While it might not be possible to prevent all cases of vaginismus, there are steps individuals can take to reduce their risk or manage the condition:
- Open Communication: Maintain open communication with partners about sexual desires, boundaries and any concerns.
- Education: Get to know your body, understand sexual health and healthy sexual practices.
- Relaxation Techniques: Practice relaxation techniques, such as deep breathing or mindfulness, to reduce muscle tension.
Vaginismus is a treatable condition, and various approaches can help individuals manage and overcome it:
- Pelvic Floor Physical Therapy: A trained physiotherapist can guide individuals through exercises to relax and strengthen pelvic floor muscles.

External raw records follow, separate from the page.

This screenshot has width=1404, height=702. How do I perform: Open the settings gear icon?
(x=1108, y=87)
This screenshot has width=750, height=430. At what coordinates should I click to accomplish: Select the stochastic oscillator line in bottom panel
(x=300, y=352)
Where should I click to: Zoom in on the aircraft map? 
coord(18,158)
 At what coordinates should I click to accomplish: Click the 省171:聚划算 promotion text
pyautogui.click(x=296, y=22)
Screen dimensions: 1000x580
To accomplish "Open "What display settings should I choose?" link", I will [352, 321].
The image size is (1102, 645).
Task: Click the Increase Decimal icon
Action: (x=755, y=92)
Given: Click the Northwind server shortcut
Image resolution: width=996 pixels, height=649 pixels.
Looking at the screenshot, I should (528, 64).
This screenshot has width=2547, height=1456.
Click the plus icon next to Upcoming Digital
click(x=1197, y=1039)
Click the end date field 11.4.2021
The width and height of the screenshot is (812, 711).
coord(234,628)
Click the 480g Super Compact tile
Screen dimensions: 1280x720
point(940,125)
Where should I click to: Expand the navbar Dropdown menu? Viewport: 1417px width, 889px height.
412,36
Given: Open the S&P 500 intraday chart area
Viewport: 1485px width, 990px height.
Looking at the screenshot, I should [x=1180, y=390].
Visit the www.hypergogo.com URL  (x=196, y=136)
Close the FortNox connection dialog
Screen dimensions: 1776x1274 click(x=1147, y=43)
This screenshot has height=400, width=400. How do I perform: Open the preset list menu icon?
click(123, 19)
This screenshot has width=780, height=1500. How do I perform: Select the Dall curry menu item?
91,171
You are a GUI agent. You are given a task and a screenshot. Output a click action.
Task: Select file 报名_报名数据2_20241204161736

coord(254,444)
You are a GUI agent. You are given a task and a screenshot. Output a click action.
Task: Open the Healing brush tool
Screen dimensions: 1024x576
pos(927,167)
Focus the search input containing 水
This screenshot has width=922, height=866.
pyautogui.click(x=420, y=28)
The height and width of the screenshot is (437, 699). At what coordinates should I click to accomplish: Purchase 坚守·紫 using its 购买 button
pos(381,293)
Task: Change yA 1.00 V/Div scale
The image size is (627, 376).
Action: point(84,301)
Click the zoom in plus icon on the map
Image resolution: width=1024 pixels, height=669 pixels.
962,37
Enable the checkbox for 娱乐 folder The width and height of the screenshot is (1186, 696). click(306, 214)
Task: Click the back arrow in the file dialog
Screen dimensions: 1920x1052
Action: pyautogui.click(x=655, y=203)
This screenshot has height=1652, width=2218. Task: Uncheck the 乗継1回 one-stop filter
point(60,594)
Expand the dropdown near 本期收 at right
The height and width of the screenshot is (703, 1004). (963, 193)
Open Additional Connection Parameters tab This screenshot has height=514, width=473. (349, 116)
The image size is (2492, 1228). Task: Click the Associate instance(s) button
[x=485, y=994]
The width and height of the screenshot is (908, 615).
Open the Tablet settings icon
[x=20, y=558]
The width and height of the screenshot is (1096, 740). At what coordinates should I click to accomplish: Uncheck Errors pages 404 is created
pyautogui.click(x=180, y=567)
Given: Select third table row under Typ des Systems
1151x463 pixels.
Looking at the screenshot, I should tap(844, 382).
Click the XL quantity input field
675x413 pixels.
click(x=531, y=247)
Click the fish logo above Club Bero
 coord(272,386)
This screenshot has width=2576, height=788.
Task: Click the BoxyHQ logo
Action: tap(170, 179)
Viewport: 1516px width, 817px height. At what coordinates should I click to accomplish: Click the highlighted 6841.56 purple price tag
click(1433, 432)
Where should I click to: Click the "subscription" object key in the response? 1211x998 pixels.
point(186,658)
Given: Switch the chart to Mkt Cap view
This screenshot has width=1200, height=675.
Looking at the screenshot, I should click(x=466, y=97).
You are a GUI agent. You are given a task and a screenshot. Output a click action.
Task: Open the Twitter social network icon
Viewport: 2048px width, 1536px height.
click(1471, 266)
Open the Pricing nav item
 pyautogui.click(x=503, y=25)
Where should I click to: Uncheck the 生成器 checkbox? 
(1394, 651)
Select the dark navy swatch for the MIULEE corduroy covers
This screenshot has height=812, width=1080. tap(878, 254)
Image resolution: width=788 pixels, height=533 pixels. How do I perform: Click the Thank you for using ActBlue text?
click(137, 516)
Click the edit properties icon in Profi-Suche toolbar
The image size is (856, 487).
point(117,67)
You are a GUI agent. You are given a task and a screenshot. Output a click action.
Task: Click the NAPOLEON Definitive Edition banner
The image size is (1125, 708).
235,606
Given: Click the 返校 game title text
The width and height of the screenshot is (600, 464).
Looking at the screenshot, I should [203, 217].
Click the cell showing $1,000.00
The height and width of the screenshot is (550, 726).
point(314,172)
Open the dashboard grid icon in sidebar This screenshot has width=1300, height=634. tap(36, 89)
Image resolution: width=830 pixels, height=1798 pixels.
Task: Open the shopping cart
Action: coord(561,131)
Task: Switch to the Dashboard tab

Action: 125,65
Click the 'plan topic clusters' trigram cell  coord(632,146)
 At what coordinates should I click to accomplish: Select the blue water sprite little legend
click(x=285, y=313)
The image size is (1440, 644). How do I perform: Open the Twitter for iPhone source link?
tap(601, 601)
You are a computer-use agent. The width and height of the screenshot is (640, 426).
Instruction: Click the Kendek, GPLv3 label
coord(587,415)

- Cognitive Behavioural Therapy (CBT): Therapists can help individuals address the psychological aspects of vaginismus, such as anxiety and fear.
- Desensitisation: Gradual exposure to vaginal penetration using dilators of increasing sizes, like the ones shown below, can help the body adapt and reduce discomfort. Always start with the smallest size dilator with some water-based lubricant and gradually work your way up to wider diameters over time.
When to Seek Medical Advice
If you experience persistent pain or discomfort during attempts at vaginal penetration, it's essential to seek medical advice. A healthcare professional, such as a gynaecologist or a sex therapist, can provide an accurate diagnosis and recommend suitable treatments based on your individual circumstances.
See our article How to Talk to a Doctor about Vaginal Concerns for some guidance on preparing for an appointment.
Leclair CM, Abbey A. (2018). Vaginismus: A review of the literature on the classification/diagnosis, etiology, and treatment. Sexual Medicine Reviews, 6(1), 33-49. [DOI: 10.1016/j.sxmr.2017.04.001]
Disclaimer: This blog is for informational purposes only and is not a substitute for professional medical advice. Always consult with a qualified healthcare provider for accurate diagnosis and appropriate treatment.